Ontological and temporal reorientation
Preferable futures signal a deeper ontological shift. They challenge the modernist belief in linear time, perpetual growth and universal progress, making room for relational and cyclical understandings of change, for temporalities shaped by repair, grief and intergenerational responsibility. Drawing on Indigenous cosmologies, ecological thinking and the ethics of care, this approach affirms that futures are not abstract projections but lived, embodied and situated continuities. Within this orientation, collapse functions as a condition of transformation. Hope rests on the slow collective work of making life possible in fractured conditions, particularly for those rendered disposable by dominant systems.
The cultural void
These commitments are difficult to maintain in a cultural landscape saturated with spectacle. Cultural industries, including Hollywood cinema, streaming platforms and blockbuster video games, have become saturated with apocalyptic and dystopian scenarios that reinforce fatalism and strip away collective agency or political complexity. Their repetition turns dystopia into spectacle; collapse becomes a genre. The systemic failure to generate hopeful, grounded or emancipatory visions in mainstream culture produces a collective exhaustion where imagining alternatives feels naïve or futile. Preferable futures respond to this aesthetic crisis by reopening the space of imagination, making room for stories of resilience, care, mutualism and defiance that can anchor new forms of action.

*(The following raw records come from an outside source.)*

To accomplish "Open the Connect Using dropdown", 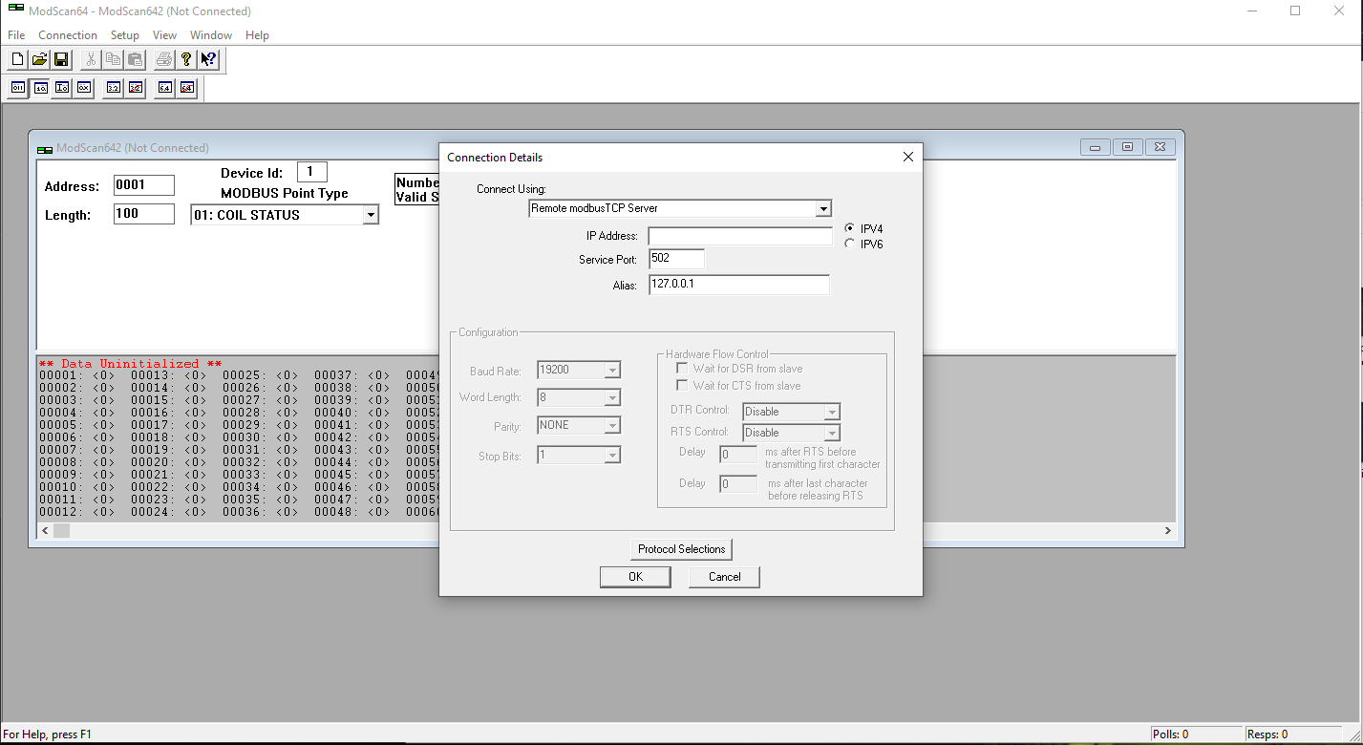I will tap(822, 208).
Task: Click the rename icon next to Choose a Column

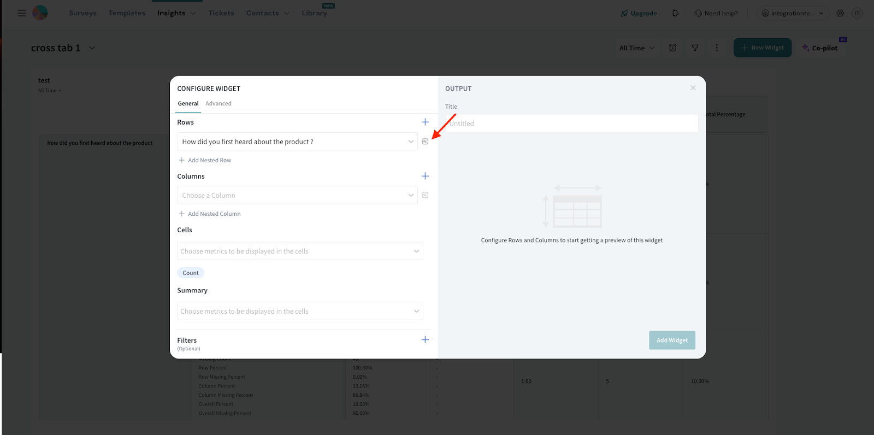Action: [x=425, y=195]
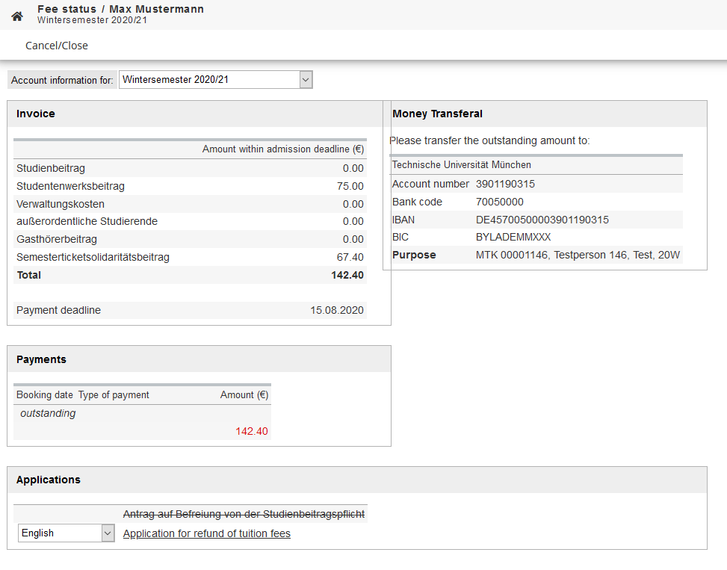The width and height of the screenshot is (727, 570).
Task: Expand the English language dropdown
Action: coord(66,533)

Conditions for preferable futures
To become more than speculative gestures, preferable futures require supportive conditions at multiple levels. At the global and institutional level, this includes recognizing planetary limits, committing to demilitarization and reparative North-South relations, and transitioning toward regenerative forms of provisioning. Strong social foundations such as universal basic services must be treated as non-negotiable. At the everyday level, this means reshaping how work, care and time are distributed, restoring autonomy over production, fostering embedded economies and defending slower, situated rhythms of life. These shifts are infrastructural, metabolic and deeply political. Change-makers surface structural tensions, create spaces of articulation and protect the emergence of pathways that remain closed under dominant planning logics.

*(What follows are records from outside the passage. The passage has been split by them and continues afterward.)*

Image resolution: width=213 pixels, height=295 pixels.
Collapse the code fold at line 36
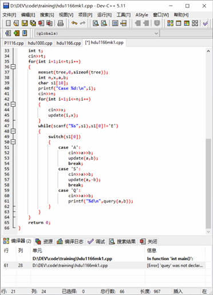click(13, 67)
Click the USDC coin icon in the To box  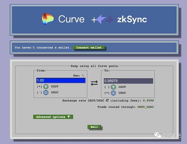coord(113,93)
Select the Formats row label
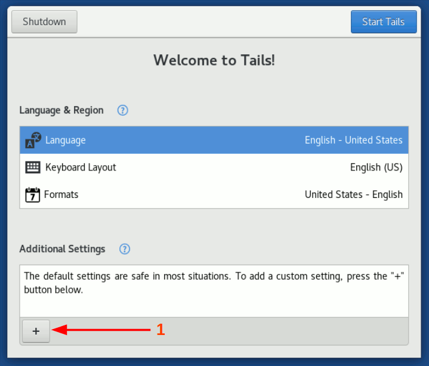 click(61, 195)
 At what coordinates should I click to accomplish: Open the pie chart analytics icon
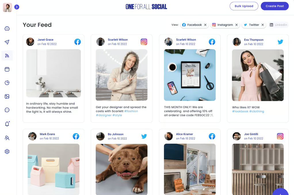coord(7,83)
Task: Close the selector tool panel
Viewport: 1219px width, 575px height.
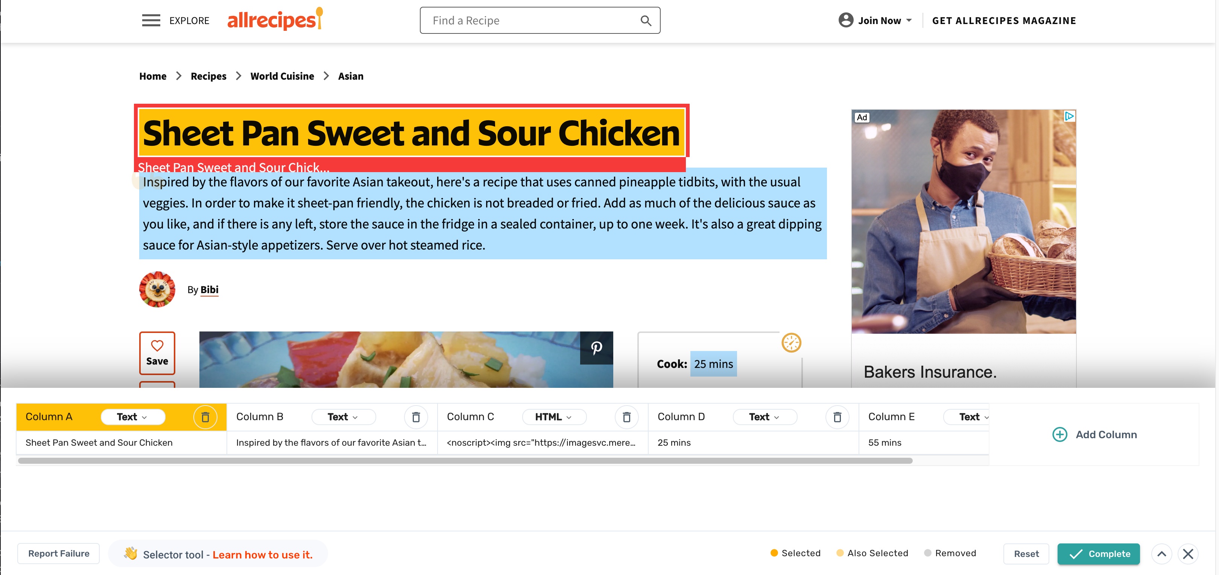Action: pyautogui.click(x=1188, y=554)
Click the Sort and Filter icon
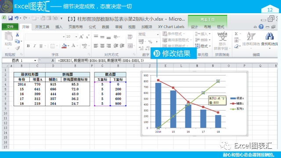 [x=251, y=36]
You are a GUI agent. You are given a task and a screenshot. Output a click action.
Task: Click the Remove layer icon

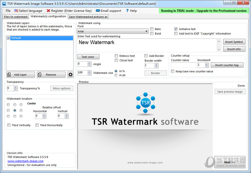pyautogui.click(x=40, y=74)
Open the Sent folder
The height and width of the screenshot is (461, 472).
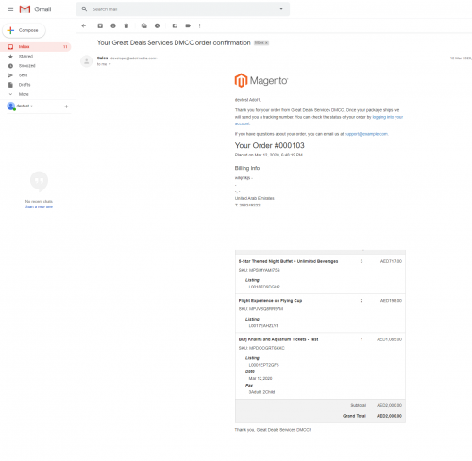pyautogui.click(x=23, y=75)
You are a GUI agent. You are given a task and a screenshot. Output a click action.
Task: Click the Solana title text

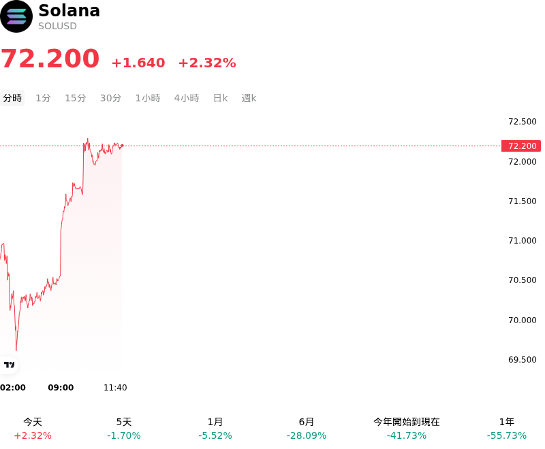pyautogui.click(x=69, y=10)
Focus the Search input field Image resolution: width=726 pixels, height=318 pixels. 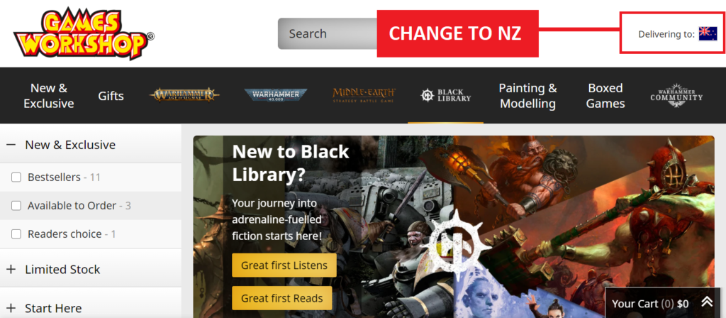point(328,33)
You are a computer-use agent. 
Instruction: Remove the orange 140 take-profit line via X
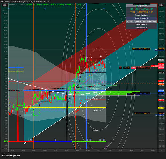click(149, 49)
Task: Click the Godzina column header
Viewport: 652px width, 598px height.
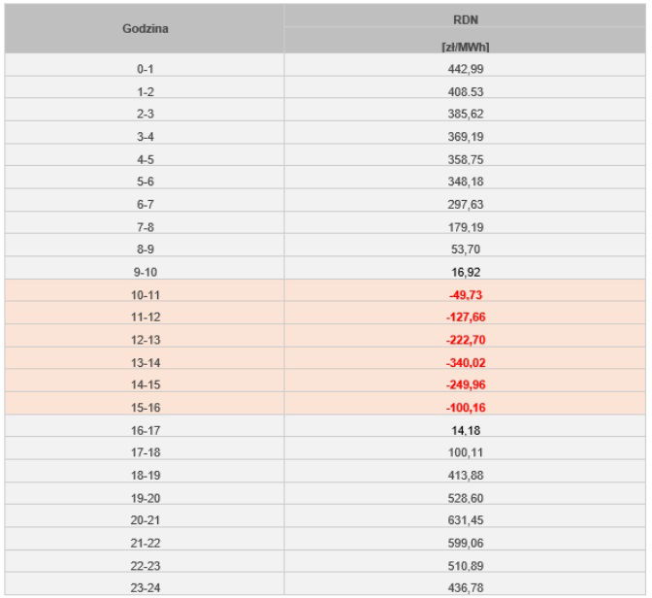Action: point(146,28)

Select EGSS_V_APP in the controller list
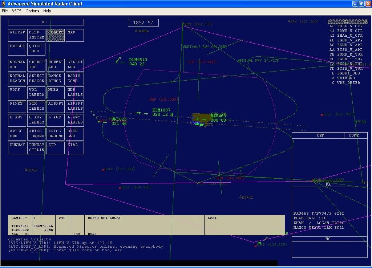(x=346, y=50)
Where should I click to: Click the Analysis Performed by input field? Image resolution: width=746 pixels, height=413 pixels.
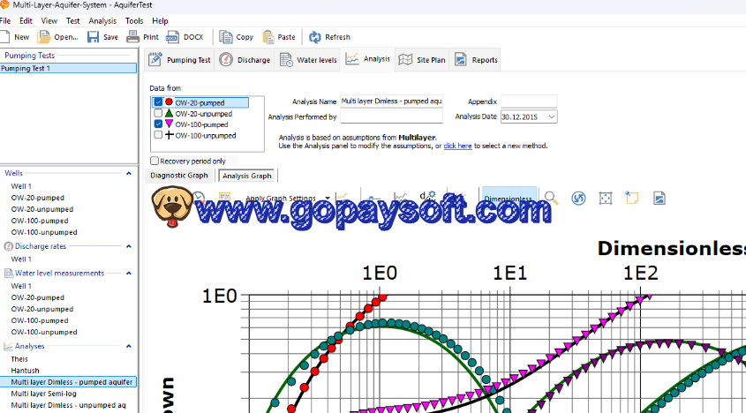391,116
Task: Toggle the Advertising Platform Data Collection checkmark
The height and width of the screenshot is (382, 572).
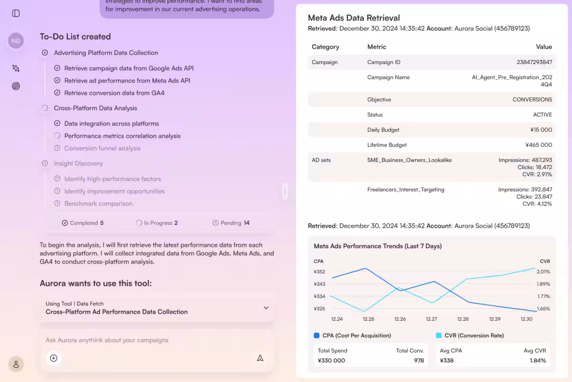Action: 45,53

From conquest to coexistence
In the Anthropocene, exploration turns inward rather than outward, reaching deep into the layers of our own planet. The focus has shifted from the global to the local, from expansiveness to sustainability. Twenty-first century explorers are mappers of ecosystems, identifying how human and non-human forms of intelligence and the living and non-living entities on Earth interact. Exploration today is about coexistence, about learning to inhabit a world that is reactive to our actions and teeming with life that we are only beginning to understand. For strategic designers, this means cultivating humility, ecological literacy and the capacity to work within limits.
Strategic terrains
Preferable futures help us sit with uncertainty. They call us to reimagine what it means to thrive. Within the Wangjitsu system, preferable futures are terrains to explore, disturb and co-shape, where contradictions become visible, commitments are clarified and strategy becomes ethical.